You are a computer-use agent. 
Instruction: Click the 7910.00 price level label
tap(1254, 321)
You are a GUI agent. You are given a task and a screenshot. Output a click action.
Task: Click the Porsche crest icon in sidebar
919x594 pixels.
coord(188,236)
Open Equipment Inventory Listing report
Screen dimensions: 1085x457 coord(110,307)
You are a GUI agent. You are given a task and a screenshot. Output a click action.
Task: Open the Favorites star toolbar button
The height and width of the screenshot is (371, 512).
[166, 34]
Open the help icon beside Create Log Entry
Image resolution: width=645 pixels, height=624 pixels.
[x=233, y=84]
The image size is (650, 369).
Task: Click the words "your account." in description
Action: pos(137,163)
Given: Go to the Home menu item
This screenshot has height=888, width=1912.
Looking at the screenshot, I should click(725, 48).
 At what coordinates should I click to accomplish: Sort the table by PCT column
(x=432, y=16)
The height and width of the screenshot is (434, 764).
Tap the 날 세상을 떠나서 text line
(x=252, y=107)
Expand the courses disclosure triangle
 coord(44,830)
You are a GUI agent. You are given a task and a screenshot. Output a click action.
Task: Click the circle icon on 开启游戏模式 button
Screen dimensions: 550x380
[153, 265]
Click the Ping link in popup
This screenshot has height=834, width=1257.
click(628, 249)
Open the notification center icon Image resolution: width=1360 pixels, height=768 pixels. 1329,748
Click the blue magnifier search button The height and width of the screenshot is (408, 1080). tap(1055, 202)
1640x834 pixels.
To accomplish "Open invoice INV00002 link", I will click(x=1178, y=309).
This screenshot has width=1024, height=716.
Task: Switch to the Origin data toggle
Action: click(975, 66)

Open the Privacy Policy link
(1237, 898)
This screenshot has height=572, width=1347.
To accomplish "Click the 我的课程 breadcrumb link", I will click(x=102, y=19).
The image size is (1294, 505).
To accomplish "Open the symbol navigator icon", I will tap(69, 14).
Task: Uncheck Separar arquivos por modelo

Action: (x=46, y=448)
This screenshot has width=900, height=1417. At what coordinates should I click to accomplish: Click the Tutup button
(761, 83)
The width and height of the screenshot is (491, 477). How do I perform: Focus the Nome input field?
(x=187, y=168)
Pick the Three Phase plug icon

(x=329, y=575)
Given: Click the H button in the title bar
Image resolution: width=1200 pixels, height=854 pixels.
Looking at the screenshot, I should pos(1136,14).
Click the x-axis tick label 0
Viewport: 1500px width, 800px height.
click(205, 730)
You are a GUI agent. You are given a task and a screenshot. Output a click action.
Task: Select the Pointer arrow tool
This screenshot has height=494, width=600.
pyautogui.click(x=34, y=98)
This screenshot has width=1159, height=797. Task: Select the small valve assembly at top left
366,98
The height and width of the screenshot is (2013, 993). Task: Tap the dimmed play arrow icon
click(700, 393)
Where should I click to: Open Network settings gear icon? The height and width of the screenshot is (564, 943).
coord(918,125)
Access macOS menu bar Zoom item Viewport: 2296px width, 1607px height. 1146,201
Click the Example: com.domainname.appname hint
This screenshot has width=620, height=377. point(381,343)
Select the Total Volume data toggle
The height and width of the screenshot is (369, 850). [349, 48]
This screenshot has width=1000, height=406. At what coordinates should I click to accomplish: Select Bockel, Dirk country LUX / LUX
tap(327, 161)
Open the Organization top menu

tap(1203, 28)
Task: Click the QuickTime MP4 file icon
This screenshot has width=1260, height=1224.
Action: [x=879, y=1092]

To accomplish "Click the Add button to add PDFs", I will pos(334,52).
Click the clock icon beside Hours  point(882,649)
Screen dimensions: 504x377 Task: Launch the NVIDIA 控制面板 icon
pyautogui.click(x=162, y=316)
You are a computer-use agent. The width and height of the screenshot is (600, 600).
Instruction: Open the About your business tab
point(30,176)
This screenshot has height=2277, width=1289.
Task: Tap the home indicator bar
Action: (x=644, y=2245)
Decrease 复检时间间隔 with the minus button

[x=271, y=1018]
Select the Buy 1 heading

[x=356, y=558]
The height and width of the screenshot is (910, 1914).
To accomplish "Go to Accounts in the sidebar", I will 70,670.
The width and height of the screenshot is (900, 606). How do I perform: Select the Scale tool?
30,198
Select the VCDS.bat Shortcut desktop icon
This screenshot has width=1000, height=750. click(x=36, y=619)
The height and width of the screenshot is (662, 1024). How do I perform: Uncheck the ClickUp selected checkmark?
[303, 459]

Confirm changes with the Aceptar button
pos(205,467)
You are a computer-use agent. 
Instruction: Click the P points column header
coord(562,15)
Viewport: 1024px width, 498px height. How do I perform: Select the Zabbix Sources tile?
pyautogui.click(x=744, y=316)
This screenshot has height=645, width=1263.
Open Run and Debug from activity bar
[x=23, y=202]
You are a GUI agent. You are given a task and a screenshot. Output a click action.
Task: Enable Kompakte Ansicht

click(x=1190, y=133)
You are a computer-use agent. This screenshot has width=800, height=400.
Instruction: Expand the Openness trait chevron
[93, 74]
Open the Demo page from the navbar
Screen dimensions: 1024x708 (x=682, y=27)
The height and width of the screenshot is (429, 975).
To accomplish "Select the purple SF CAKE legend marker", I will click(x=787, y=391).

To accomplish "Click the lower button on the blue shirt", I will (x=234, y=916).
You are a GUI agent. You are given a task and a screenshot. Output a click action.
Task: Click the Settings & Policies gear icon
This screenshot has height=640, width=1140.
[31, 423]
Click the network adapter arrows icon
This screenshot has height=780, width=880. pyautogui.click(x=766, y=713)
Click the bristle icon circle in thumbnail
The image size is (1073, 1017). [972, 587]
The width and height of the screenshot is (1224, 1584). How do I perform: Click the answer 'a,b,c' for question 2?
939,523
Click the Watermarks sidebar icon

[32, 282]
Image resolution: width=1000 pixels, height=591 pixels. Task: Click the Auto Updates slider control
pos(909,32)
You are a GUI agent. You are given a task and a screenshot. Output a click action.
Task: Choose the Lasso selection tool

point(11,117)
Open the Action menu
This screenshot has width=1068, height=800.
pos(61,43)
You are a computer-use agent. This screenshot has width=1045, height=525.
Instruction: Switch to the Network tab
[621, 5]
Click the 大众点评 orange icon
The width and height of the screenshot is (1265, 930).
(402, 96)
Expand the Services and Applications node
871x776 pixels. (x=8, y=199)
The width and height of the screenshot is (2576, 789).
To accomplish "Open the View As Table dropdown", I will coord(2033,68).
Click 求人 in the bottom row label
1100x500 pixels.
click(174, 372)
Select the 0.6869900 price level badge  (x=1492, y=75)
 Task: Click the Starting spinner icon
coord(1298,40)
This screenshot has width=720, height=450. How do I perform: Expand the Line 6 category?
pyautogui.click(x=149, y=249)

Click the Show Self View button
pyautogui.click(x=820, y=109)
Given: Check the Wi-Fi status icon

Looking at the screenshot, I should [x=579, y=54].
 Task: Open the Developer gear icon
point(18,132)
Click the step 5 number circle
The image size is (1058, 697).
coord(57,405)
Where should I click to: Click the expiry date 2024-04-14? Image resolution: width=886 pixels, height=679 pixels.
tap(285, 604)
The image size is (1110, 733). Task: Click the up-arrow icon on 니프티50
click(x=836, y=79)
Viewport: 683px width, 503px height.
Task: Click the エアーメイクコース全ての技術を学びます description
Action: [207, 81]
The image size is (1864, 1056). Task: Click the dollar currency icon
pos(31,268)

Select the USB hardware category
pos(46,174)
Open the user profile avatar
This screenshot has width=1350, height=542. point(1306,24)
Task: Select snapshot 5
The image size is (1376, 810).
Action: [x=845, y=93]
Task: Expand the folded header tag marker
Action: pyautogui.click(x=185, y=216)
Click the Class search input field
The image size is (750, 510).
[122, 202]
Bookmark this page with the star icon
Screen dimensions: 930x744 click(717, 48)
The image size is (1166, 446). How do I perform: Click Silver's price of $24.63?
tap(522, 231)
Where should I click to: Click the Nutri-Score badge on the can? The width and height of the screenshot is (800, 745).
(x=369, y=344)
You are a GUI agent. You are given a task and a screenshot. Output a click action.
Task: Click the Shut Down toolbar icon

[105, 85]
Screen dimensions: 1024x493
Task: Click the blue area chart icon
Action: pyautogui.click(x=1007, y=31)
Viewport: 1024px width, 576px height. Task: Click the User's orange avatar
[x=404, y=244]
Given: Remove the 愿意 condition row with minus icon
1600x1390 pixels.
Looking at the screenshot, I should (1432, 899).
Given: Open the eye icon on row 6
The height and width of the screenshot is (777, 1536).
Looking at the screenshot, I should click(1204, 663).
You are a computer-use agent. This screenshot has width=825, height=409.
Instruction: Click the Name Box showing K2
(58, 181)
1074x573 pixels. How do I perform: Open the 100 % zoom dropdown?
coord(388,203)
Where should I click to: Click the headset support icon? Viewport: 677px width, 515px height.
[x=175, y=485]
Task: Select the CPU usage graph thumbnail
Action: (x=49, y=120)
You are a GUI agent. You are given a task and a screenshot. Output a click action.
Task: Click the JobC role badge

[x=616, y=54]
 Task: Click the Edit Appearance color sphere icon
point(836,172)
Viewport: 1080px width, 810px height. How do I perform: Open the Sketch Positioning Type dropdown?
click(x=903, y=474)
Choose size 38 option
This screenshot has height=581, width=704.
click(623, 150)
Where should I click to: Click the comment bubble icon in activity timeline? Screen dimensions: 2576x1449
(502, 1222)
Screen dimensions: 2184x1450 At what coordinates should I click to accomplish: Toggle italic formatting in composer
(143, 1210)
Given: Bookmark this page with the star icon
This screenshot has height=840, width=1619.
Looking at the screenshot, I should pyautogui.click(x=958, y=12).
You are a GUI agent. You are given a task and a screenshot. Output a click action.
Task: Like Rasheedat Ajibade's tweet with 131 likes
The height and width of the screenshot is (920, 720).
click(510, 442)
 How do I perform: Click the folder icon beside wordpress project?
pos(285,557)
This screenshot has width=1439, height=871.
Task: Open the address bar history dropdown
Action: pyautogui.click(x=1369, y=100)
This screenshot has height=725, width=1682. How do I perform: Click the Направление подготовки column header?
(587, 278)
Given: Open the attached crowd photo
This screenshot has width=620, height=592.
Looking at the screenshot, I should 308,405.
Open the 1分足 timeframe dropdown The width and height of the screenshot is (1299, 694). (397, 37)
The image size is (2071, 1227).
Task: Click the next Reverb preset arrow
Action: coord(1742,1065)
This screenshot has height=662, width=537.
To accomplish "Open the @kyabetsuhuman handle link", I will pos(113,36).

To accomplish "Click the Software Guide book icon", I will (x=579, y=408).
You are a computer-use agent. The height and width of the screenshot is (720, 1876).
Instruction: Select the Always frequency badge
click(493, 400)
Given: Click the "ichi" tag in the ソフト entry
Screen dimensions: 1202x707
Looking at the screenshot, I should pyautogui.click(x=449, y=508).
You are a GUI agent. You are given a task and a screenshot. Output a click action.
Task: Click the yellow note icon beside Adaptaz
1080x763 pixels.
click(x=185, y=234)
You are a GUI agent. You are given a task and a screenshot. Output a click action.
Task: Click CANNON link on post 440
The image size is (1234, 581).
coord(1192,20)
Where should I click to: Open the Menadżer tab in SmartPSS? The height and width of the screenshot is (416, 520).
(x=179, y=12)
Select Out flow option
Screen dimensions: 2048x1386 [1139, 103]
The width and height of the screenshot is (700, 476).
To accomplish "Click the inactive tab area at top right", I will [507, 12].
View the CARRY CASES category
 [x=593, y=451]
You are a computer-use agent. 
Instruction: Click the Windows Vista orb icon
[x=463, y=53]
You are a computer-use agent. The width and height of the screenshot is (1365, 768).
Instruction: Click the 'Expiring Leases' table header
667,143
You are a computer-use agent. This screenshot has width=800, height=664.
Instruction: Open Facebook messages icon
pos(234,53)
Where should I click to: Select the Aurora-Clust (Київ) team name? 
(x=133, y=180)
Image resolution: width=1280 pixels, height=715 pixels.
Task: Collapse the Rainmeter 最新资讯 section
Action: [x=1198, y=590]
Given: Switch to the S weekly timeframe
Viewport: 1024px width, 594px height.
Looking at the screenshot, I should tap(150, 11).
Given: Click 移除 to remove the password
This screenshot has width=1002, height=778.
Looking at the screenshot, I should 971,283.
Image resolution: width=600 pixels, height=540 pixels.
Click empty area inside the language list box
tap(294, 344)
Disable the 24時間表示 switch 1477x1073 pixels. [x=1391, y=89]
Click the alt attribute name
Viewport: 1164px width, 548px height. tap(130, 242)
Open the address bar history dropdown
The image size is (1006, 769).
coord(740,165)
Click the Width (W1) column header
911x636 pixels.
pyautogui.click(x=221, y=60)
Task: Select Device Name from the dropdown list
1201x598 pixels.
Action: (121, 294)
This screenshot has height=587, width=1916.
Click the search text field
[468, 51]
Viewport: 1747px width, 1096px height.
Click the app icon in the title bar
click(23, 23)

━━━━

◆ To do ◆
All that is wanted is a faithful reproduction of the line above with "Open Equipment Inventory Listing report", the line with "Click the Ping link in popup", and every line in between.

◆ Answer for this exercise ◆
Open Equipment Inventory Listing report
Screen dimensions: 1085x457 coord(110,307)
You are a GUI agent. You are given a task and a screenshot. Output a click action.
Task: Open the Favorites star toolbar button
The height and width of the screenshot is (371, 512).
[166, 34]
Open the help icon beside Create Log Entry
Image resolution: width=645 pixels, height=624 pixels.
[x=233, y=84]
The image size is (650, 369).
Task: Click the words "your account." in description
Action: pos(137,163)
Given: Go to the Home menu item
This screenshot has height=888, width=1912.
Looking at the screenshot, I should click(725, 48).
 At what coordinates should I click to accomplish: Sort the table by PCT column
(x=432, y=16)
The height and width of the screenshot is (434, 764).
Tap the 날 세상을 떠나서 text line
(x=252, y=107)
Expand the courses disclosure triangle
 coord(44,830)
You are a GUI agent. You are given a task and a screenshot. Output a click action.
Task: Click the circle icon on 开启游戏模式 button
Screen dimensions: 550x380
[153, 265]
Click the Ping link in popup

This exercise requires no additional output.